Natural Language Processing, Deep Learning, and Computer Vision
Have you ever in your life most probably as a child come across a person who claimed that he was able to talk to animals, or dogs and was able to read their mind, We all did and here we are in the future 10-20 years later where we are seeing people actually able to communicate with machines through machines, where machines with the correct data are able to predict and understand what we have in our minds.
Welcome to the world of Artificial Intelligence where we have the ability to talk to machines and vice versa. Natural Language Processing, Deep Learning, and Computer Vision are all subsets of the vast digital planet known as Artificial Intelligence.
Just like a Homosapien has many body parts each having a different function of its own, Imagine the Machine as the body then we can say that Artificial Intelligence is the measure of its own conscious intelligence, Deep Learning is the brain, and NLP or natural language processing is how converses with people or machines in its case. Computer Vision measures its ability to interpret the actions of the people it is talking to.
Let's dive a little deeper and get to know more about the ‘Anatomy of the Machine’
What is Natural Language Processing?
Natural Language Processing is a subset of Artificial Intelligence where computers analyze and derive meaning from the information that is provided to them by humans in the form of data in a smart and convenient way. In NLP, rules-based models of human language are combined with statistical, machine learning, and deep learning models.
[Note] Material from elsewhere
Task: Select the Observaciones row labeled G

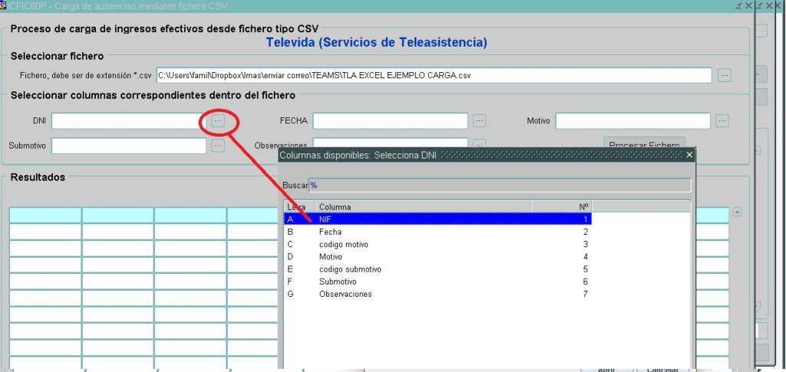Action: 438,294
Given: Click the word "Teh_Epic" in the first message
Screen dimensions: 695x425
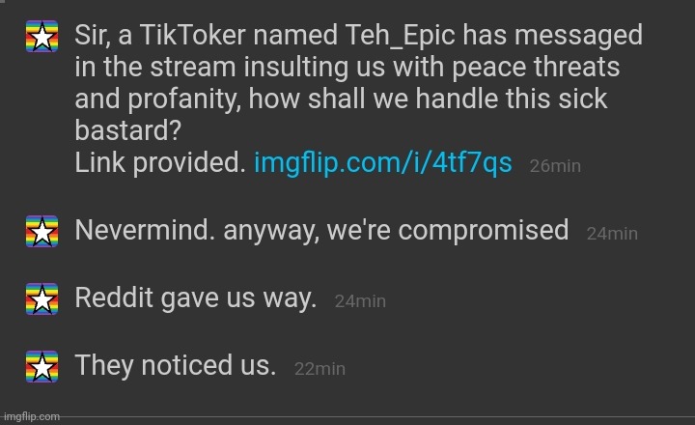Looking at the screenshot, I should (x=400, y=36).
Through these technologies, computers will be able to process human language in the form of text or voice data, as well as understand the speaker's or writer's intent and sentiment.
If you consider human language in general, how hard it is to interpret what we are trying to say with so many languages being spoken all around the world combining that with the aspect how we mean a sentence to come out, it seems like a very difficult task for a machine to figure out what we are trying to say exactly.
With the invention of algorithms for Natural Language Processing, it has become somewhat possible, this is the future where we may not have talking dogs but we certainly have the ability to talk to machines.
Computer programs using NLP translate text from one language to another, respond to spoken commands and summarize large volumes of text rapidly in real-time. Computer programs using NLP translate text from one language to another, respond to spoken commands, and summarize large volumes of text rapidly, service chatbots, and other consumer conveniences. But NLP also plays a growing role in enterprise solutions that help streamline business operations, increase employee productivity, and simplify mission-critical business processes.
Where is NLP used?
As I mentioned earlier the human language is filled with a vagueness which makes it extremely difficult to interpret it efficiently. A few examples of the irregularities in human language include homophones, homographs, idioms, metaphors, grammar and usage exceptions, and variations in sentence structure. Programmers must learn natural language applications to recognize and understand these irregularities from the beginning if they are to be effective.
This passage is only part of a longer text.